If, however, phalanxes met head on and were prepared to fight it out, the gap between them would have closed rapidly until sometimes the opposing front ranks literally crashed together (e.g. Xen. Hell. 4.3.19). More often, one suspects, the advance of both phalanxes slowed as they got 'within spear-range', and the men in the front ranks probed with their spears, trying to stab their opposite numbers.
How were these initial thrusts normally delivere
d? The language Xenophon uses in the Anabasis (e.g. 1.2.17, 6.5.25) certainly seems to suggest that spears were lowered from the shoulder to the underarm position, below the waist, as the advance began (cf. Anderson 1970:88–9). This would have had the advantages that there would, perhaps, have been less likelihood of accidentally wounding one's own comrades (Hanson 1989:162), and that the thrust could then have been directed below the rims of enemy shields, at relatively unprotected parts of the body. But both Tyrtaios (19.12) and Kallinos (1.10) describe soldiers as carrying their spears aloft (anaschomenos/oi), and when Tyrtaios exhorts the Spartans to 'brandish the mighty spear in the right hand' (11.25), he can hardly be thinking of an underarm thrust.
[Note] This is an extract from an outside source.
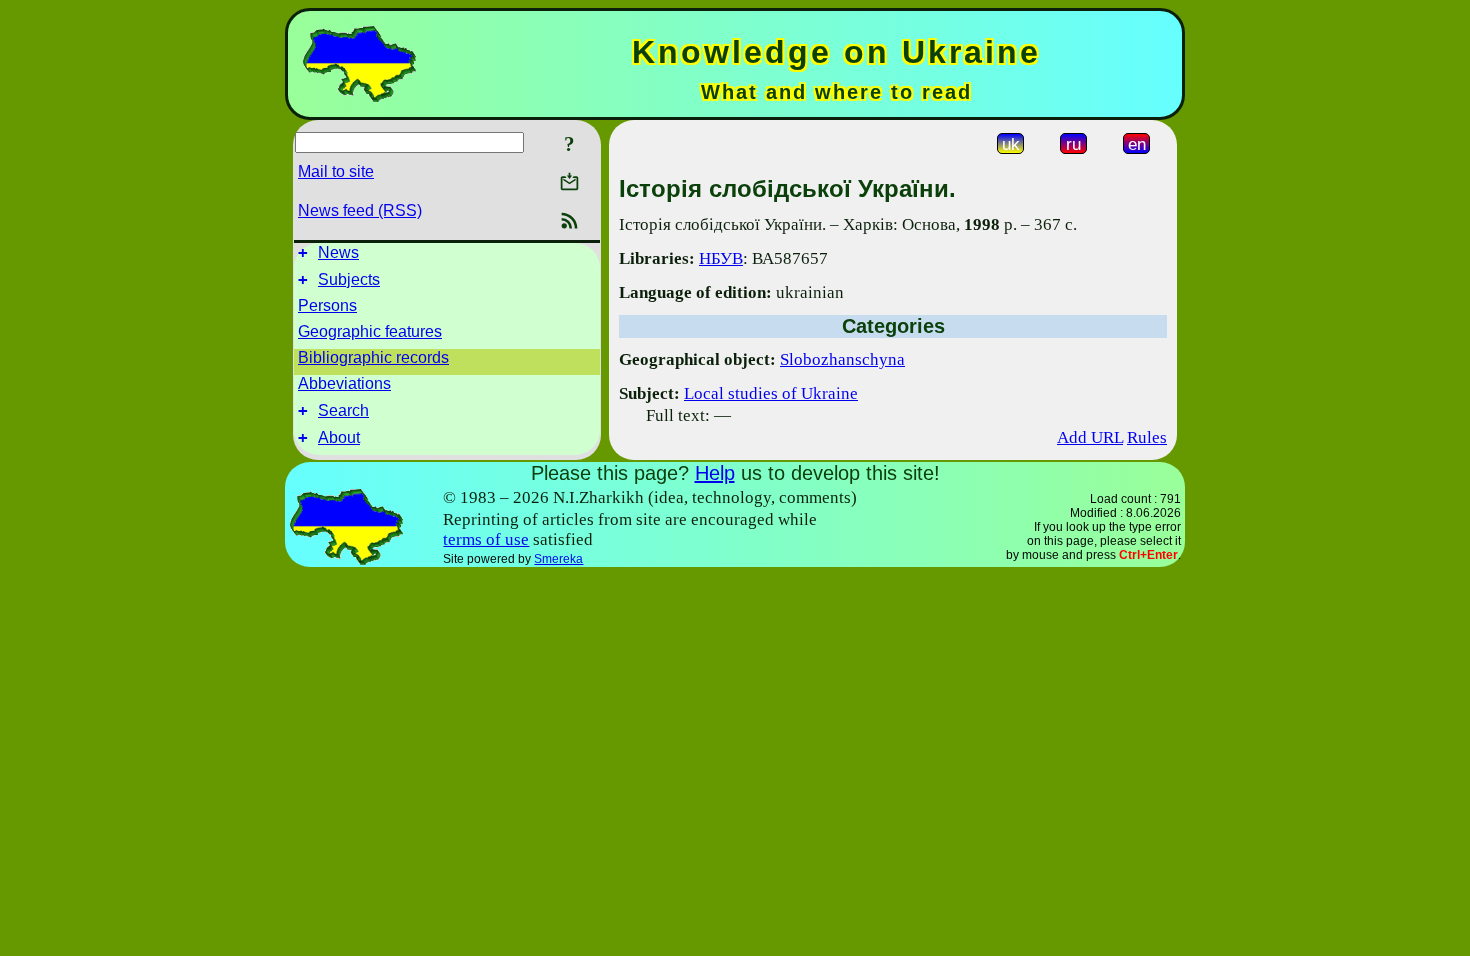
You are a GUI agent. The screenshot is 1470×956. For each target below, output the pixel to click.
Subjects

It is true that the latter is sometimes depicted on vases, but where it is, the scenes are invariably duels between individuals. There does not seem to be any example of lines of hoplites advancing with spears levelled below the waist.5 Admittedly, there are very few such scenes, in any case, but those that have survived, from the Chigi vase onwards,6 invariably show hoplites carrying spears overarm. Similarly, although wounds to the lower part of the body, and to the legs, are mentioned (cf., for example, Tyrt. 10.25), it is not usually clear when they were inflicted. In one case where it is, when the Spartan prince, Archidamos, receives a wound through his thigh, right at the beginning of a fight, he is specifically said to be leading his men in column, two by two (Xen. Hell. 7.4.22–3). Assuming that he was on the right, the position normally occupied by a commander, the right side of his body would have been completely unprotected, and even an overarm thrust could have got him in the thigh.